#### Excerpted records:
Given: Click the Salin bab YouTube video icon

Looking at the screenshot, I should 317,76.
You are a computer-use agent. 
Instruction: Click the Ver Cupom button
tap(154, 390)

#### Work item:
The records above, in their entirety, need to be set down again exactly.

#### Finished exercise:
Given: Click the Salin bab YouTube video icon

Looking at the screenshot, I should 317,76.
You are a computer-use agent. 
Instruction: Click the Ver Cupom button
tap(154, 390)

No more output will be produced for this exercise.